-- SUPPLIED RECORDS follows --

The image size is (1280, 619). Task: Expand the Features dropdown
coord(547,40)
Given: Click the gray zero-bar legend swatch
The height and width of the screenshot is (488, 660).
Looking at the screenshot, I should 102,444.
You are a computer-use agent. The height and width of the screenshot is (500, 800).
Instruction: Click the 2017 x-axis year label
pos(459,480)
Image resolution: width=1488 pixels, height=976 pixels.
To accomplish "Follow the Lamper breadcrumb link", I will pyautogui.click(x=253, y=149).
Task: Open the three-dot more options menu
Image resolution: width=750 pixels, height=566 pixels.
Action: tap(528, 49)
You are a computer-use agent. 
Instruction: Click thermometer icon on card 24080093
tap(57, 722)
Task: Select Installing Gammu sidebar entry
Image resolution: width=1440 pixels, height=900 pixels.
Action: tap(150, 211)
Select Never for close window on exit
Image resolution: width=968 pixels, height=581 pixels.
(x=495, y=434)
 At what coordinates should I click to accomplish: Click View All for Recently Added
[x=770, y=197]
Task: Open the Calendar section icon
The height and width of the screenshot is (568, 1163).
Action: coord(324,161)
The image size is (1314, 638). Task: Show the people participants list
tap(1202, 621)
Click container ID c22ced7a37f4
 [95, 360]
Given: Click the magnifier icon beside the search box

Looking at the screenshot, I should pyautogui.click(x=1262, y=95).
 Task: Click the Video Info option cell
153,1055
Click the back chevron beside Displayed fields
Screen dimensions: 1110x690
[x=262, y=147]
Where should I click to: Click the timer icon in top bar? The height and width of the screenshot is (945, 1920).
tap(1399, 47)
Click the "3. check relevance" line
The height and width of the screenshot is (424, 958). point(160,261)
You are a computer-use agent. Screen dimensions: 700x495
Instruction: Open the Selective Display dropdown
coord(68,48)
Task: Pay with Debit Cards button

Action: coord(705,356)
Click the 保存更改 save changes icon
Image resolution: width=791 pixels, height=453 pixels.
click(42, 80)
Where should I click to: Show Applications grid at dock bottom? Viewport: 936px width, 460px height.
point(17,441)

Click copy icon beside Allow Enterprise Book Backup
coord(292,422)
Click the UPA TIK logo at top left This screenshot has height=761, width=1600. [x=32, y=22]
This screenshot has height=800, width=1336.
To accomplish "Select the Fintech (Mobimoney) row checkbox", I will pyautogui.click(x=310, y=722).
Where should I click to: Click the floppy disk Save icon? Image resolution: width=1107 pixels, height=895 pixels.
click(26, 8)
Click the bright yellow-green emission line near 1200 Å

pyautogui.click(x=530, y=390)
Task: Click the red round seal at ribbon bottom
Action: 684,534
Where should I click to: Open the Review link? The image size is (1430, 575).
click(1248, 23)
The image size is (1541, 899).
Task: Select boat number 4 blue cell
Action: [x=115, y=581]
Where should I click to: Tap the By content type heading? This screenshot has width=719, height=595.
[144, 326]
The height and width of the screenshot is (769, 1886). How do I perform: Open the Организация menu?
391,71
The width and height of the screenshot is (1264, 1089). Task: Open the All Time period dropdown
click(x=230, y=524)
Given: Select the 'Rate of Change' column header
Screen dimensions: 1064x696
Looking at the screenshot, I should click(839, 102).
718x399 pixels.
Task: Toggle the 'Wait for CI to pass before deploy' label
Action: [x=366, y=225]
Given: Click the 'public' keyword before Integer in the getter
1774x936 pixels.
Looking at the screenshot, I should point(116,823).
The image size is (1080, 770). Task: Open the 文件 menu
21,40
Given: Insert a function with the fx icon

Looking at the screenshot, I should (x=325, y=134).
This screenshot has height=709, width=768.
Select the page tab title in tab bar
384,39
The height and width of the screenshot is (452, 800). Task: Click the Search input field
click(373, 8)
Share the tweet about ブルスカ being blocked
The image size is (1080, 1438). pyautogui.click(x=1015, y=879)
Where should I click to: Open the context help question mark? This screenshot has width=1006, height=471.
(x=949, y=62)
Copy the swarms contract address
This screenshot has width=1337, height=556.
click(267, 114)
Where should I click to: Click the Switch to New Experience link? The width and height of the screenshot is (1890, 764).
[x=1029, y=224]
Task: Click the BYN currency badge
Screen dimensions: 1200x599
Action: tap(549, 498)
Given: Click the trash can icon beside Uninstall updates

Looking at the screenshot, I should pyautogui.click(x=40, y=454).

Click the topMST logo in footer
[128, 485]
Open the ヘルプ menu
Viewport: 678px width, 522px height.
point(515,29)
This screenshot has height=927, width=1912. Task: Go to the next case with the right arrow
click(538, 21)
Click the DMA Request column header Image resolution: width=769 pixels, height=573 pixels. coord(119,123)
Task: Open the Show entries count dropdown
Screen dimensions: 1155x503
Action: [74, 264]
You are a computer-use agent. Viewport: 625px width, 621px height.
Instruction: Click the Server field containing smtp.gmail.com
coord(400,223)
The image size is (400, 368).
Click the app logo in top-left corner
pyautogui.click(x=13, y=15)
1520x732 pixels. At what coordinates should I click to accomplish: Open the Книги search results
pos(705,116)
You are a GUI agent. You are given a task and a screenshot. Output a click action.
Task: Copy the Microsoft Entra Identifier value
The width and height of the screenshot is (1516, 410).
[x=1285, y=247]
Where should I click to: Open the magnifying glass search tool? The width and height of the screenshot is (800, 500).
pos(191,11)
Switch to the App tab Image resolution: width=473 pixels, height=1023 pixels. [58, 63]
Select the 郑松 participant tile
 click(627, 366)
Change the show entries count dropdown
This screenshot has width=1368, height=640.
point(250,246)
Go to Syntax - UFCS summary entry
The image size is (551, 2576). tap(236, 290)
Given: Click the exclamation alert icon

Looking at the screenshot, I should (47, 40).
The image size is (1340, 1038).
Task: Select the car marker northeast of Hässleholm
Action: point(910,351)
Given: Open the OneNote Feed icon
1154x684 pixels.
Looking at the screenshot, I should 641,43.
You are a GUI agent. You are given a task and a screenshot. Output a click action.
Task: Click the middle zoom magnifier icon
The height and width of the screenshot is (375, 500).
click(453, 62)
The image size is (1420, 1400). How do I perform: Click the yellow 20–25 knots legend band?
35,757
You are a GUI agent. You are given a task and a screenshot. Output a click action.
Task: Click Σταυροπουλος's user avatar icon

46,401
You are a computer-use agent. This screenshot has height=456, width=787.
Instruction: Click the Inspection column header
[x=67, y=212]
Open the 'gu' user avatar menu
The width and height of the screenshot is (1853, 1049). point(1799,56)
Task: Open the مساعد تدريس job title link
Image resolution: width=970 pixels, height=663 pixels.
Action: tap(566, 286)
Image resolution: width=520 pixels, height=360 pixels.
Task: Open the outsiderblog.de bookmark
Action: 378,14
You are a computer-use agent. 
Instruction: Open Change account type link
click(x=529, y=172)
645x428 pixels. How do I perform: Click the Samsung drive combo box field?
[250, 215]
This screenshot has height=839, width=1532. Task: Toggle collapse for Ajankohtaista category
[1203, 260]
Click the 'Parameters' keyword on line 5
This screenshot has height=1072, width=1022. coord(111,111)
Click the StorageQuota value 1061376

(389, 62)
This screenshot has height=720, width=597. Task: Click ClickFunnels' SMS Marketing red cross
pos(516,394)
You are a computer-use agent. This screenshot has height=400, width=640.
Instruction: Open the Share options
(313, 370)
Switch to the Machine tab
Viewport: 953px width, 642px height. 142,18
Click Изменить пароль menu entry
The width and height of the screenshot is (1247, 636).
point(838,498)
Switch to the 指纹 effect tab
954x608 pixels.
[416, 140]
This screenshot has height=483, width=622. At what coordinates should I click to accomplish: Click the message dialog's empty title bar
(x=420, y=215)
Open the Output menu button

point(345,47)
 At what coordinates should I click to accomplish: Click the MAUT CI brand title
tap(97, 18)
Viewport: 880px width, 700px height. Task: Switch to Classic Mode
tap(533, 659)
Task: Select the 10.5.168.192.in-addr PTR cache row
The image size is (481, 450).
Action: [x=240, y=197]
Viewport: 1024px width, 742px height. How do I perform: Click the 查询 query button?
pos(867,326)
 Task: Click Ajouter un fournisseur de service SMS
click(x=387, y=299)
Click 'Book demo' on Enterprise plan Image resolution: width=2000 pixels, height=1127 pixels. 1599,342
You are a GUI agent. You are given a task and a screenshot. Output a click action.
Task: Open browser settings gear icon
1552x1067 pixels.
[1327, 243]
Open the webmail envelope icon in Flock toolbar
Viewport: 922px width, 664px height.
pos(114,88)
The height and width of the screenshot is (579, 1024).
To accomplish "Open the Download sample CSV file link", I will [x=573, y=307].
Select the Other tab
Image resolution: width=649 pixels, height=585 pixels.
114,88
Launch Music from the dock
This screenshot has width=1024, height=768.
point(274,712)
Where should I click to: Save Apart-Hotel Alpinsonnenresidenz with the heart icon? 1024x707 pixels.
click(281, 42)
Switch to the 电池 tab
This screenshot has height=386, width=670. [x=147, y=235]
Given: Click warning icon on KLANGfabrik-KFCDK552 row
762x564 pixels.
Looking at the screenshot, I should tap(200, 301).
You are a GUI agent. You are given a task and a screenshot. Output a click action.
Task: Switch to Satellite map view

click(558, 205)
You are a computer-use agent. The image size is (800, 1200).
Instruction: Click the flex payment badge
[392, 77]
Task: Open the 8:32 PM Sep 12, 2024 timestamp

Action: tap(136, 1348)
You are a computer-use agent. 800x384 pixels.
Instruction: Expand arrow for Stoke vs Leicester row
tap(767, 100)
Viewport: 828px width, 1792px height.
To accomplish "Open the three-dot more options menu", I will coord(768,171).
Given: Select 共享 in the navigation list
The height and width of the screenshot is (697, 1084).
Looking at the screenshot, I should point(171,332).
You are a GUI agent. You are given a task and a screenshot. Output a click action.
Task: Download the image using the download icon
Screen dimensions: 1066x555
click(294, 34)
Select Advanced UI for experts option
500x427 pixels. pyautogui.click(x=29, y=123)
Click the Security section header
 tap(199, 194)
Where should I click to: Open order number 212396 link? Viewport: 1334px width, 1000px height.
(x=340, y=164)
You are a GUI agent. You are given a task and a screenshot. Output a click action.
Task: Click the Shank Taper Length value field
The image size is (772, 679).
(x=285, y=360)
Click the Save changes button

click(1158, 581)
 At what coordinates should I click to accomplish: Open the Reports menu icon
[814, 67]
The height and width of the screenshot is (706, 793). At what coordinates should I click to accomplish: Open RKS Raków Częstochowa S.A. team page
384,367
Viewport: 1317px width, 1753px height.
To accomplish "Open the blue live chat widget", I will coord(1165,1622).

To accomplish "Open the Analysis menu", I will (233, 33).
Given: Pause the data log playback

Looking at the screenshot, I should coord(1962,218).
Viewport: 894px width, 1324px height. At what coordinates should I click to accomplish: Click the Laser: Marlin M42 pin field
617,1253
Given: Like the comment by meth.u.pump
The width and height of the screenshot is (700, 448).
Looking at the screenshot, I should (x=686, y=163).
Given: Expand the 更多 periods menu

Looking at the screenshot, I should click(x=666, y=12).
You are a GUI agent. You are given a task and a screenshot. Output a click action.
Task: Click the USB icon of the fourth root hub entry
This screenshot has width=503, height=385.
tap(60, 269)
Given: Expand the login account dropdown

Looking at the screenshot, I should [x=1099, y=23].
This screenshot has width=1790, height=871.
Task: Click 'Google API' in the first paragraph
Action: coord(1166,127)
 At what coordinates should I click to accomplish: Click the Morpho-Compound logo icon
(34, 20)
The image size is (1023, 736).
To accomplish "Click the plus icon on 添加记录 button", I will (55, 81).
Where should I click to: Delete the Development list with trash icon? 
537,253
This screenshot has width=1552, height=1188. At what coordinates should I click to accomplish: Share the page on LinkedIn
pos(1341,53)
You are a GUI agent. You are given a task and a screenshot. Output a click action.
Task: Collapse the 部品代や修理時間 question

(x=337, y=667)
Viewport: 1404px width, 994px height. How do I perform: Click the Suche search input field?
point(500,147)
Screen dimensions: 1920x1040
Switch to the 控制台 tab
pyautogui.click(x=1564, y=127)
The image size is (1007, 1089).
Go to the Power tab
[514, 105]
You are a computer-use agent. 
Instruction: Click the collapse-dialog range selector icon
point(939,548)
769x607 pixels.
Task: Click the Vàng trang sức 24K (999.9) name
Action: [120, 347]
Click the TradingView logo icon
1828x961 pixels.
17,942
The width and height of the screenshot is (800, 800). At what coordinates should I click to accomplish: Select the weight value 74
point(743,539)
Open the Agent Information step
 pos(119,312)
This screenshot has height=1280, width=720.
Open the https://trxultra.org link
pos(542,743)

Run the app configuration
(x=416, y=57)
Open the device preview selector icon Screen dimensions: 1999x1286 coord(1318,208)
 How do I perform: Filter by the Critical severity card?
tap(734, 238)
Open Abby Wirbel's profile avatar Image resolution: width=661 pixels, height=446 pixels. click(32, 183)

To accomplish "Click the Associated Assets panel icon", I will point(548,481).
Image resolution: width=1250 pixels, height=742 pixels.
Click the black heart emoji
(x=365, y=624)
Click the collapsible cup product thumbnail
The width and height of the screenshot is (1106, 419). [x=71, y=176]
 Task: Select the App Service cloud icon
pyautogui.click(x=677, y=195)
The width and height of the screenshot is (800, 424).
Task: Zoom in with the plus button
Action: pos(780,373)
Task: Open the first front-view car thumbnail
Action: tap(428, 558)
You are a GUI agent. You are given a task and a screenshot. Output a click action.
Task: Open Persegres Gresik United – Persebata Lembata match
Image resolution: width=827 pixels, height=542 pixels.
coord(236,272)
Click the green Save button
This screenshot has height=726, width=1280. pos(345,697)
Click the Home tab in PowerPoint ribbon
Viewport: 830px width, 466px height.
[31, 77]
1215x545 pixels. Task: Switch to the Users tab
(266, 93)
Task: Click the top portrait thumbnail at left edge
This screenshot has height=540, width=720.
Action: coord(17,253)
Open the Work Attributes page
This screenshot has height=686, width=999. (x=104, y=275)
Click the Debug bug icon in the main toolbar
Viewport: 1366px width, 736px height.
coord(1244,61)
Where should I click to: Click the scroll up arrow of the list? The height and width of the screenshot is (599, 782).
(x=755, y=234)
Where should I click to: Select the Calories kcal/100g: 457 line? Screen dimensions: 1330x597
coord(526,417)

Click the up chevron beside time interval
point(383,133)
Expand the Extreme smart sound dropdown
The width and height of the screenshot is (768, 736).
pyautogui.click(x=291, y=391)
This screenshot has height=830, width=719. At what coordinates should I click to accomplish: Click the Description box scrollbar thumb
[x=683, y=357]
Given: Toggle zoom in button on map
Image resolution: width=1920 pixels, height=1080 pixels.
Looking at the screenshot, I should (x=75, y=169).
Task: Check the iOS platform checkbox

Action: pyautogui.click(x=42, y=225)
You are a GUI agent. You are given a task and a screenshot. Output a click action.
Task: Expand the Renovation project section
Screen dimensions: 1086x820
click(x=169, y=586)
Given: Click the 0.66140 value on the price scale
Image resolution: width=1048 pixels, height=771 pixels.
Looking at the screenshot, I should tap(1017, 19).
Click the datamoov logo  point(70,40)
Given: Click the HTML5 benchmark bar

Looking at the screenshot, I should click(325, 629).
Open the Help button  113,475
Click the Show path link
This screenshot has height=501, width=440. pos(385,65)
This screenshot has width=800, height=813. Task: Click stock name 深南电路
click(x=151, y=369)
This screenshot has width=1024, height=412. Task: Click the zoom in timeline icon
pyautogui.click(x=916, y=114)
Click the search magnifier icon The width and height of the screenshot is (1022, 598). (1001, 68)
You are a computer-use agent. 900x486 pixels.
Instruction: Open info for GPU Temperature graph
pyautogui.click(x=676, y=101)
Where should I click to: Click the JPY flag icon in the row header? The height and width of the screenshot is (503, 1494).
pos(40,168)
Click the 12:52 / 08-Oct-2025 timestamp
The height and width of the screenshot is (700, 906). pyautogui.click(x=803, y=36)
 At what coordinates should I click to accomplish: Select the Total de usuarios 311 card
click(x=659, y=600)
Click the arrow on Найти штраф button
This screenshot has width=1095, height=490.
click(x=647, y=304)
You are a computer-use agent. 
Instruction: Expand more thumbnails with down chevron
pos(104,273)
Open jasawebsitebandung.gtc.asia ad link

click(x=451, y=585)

-- SUPPLIED RECORDS concluded --

> [THE TASK]: State the number of lines in the data that contain the word "Download", offering no other text.

> [SOLUTION TO THE PROBLEM]: 2